The gulf which, in the mind of the Führer, separates the Aryan worthy of the name from the sub-humans is reminiscent of the gulf which, in the Sanskrit Scriptures, separates and opposes the Arya from the Dasyu. According to Rauschning, the Führer goes so far as to speak of a ‘new variety of man,’ the result of a real ‘mutation’ in the scientific and natural sense of the word[1] that would ‘far surpass present-day man’ and would move further and further away from ‘the man of the herd’ who has entered ‘the stage of decay.’ [2]

It seems that he saw this mutation—like the initiation of the ‘twice-born’ of ancient India or the freemen of pagan Greece into the mysteries—as the culmination of a hard series of tests. He felt that it was too late to impose such asceticism on the mature generation. It was the youth, the ‘splendid youth’ that Adolf Hitler loved so much, the youth whose destiny he was still trying to guide ‘in the centuries to come’ by writing his political testament under the thunder of the Russian guns, who had to undergo it and emerge transformed, hardened, embellished, elevated to a higher level of being: a level that an elite within the elite had yet to exceed.

It was in the fortresses (Burgs) of the warlike and mystical Order of the SS—those veritable nurseries of Western Kshatriyas—that the masters-at-arms and spiritual masters of the new aristocracy were to educate the young candidates for superhumanity. ‘My pedagogy is hard,’ declared the inspired Lawgiver of the new Aryan world. ‘I work with a hammer and loosen everything that is dumb or worm-eaten.

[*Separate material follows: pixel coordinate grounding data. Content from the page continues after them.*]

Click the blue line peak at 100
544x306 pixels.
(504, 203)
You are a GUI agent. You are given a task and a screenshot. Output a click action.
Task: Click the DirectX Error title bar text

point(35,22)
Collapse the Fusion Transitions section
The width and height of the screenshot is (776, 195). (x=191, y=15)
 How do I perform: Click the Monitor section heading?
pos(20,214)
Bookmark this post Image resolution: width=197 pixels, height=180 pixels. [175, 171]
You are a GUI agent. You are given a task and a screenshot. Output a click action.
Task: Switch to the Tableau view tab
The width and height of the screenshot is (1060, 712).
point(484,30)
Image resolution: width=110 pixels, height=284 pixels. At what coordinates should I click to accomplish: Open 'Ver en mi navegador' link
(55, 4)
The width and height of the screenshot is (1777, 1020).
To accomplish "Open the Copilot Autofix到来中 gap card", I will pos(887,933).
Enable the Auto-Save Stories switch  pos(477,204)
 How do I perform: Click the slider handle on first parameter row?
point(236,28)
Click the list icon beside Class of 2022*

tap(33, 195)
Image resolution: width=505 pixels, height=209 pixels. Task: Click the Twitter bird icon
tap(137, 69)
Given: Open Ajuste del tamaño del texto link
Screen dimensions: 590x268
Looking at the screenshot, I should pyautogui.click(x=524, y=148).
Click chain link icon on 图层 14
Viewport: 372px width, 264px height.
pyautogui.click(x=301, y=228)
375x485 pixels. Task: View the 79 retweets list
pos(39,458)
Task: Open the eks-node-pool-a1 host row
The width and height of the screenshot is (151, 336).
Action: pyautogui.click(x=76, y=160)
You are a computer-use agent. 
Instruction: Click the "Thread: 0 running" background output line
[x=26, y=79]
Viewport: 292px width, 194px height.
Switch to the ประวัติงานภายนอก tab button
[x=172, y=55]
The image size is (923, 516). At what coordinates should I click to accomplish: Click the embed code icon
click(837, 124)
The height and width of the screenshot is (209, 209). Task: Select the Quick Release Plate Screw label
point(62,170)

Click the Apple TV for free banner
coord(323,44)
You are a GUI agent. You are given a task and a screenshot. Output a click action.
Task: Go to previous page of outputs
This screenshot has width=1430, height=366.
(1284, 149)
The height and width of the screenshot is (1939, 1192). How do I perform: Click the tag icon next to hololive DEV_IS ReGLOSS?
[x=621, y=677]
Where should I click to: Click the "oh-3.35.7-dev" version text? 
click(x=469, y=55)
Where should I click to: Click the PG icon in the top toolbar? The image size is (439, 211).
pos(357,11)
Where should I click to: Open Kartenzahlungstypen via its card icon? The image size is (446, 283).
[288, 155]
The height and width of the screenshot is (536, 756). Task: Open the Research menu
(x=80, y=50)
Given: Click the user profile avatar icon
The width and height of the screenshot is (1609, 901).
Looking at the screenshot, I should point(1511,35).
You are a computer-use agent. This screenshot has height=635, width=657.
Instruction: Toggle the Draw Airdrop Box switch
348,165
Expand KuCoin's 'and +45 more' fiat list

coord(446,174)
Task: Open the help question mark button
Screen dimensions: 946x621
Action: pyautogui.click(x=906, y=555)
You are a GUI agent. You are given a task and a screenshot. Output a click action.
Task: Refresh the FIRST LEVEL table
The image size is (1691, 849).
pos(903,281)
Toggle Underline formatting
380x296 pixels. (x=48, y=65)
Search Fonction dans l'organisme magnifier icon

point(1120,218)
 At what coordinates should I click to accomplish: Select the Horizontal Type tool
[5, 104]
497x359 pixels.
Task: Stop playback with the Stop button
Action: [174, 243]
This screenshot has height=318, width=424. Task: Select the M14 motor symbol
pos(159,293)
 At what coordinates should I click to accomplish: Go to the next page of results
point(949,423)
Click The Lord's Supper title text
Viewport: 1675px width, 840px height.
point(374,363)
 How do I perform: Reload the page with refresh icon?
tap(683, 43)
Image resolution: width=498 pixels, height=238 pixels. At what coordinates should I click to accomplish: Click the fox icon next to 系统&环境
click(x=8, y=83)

In my Burgs of Order we shall grow a youth before whom the world will tremble; a violent, imperious, fearless youth that will know how to bear pain. I want nothing weak or tender in them. I want it to have the strength and beauty of the young beasts—the innocence and nobility of Nature.’ [3]

He knew that his death—as well as the death of the whole universe of truth which he was recreating by iron and fire—would be indispensable to the ultimate accomplishment of his mission.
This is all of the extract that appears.